Global cocoa production is largely concentrated in West Africa where over 70% of cocoa is produced. Here, cocoa farming is largely a rain-fed, low-input system with low average yields, which are expected to decline with climate change. With increasing demand, there is a need to evaluate opportunities to increase production whilst avoiding deforestation and expansion to croplands. Thus, it is important to know how much additional cocoa can be produced on existing farmland, and what factors determine this potential for increased yield.

OBJECTIVE

The objective was to quantify the cocoa yield gap in Ghana and identify the factors that can contribute to narrowing the gap.

METHODS

We calculated the cocoa yield gap as the difference between potential yield (i. water-limited potential(Yw) quantified using a crop model, ii. attainable yield in high-input systems(YE), iii. attainable yield in low-input systems(YF)) and actual farmer yield. Both absolute and relative yield gaps were calculated. We then related each yield gap (absolute & relative) as a function of environment and management variables using mixed-effects models.

RESULTS AND CONCLUSIONS

There were considerable yield gaps on all cocoa farms. Maximum water-limited yield gaps (YGW) were very large with a mean absolute gap of 4577 kg/ha representing 86% of Yw. Attainable yield gap in high-input (YGE) was lower with mean absolute gap of 1930 kg/ha representing 73% of YE. The yield gap in low-input (YGF) was even lower with mean absolute gap of 469 kg/ha representing 42% of YF. Mixed-effects models showed that, absolute YGW were larger at sites with higher precipitation in the minor wet and minimum temperature in the minor dry season explaining 22% of the variability in YGW. These same factors and cocoa planting density explained 28% of variability in absolute YGE. Regardless of climate, absolute YGF and relative YGW, YGE and YGF were reduced by increasing cocoa planting density and application of fungicide against black pod. The models explained 25% of the variability in absolute YGF, and 33%, 33% and 25% in relative YGW, YGE and YGF respectively.

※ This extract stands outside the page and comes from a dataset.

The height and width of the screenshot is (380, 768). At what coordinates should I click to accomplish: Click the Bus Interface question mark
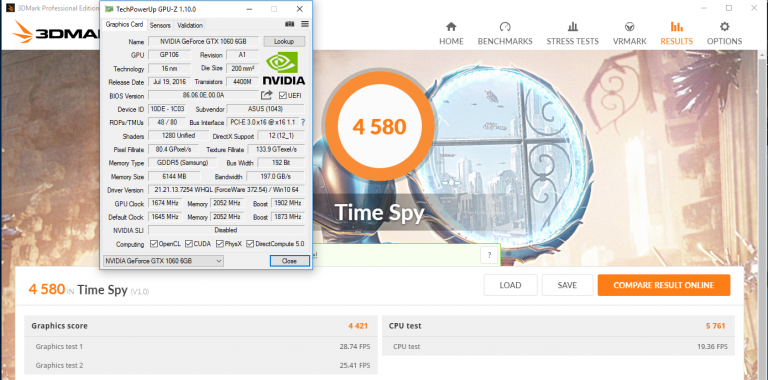coord(303,122)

In conclusion, climate determined absolute YGW in Ghana whilst absolute YGE were determined by both climate and management. In contrast, absolute YGF and relative YGW, YGE and YGF can be reduced by agronomic management practices.

SIGNIFICANCE

Our study is one of the first to quantify cocoa yield gaps in West Africa and shows that these can be closed by improved agronomic practices.